I don't want to get too caught up into the Presidential-level references. But Obama's 2008 campaign was generally perceived as a progressive work, particularly compared to his establishment Dem rival Hillary Clinton. But in his policy priorities, he quickly proved to be on board with the chronic centrism. And is still there in 2020, when he helped in the emergency operation to consolidate the donors quickly around Joe Biden. Biden's record, if it can be fairly called centrist at all, is a centrism titled toward the conservative side.
Donor influence and the steady increase of massive amounts of money in politics, particularly since Citizens United decision in 2010, has been the most important influence in this asymmetric polarization process. But some of it is also due to the duck-and-cover style the Democrats have developed, in which they embrace Republican framing of issues and a general duck-and-cover impulse they can't shake:
A final thought on Carter's deregulation policy in 1976-80. On the whole, it was clearly a bad general direction. But the Democrats' position on deregulation at that time was not simply surrender to business lobbies. It was also one of the response to the inflation that seemed to be intractable, the idea being that establishing more price competition could restrain inflationary pressures. Even figures clearly identified at the time as being on the pro-labor left of the party, including Ted Kennedy and Fred Harris, also adopted some form of this approach.
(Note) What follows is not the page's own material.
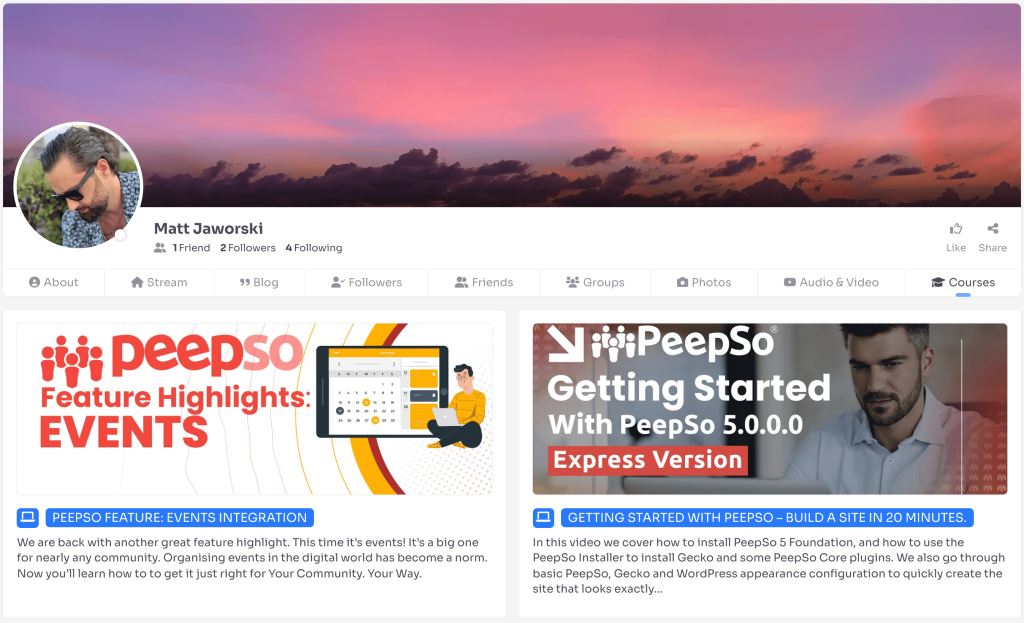
Task: Click the laptop icon beside Events Integration
Action: click(x=27, y=518)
Jimmy Carter is also a special case, because after his Presidency, he has become a figure possibly more respected for his stances, which at times look radical in comparison to those of timid duck-and-cover Democrats. For instance, his book Our Endangered Values: America's Moral Crisis (2005) was a more searing indictment of the Cheney-Bush Administration that established Democrats in Congress could muster. He has said publicly that he voted for Bernie Sanders in 2016, although in 2020 he expressed concern that both Biden and Sanders were too old to start a Presidency.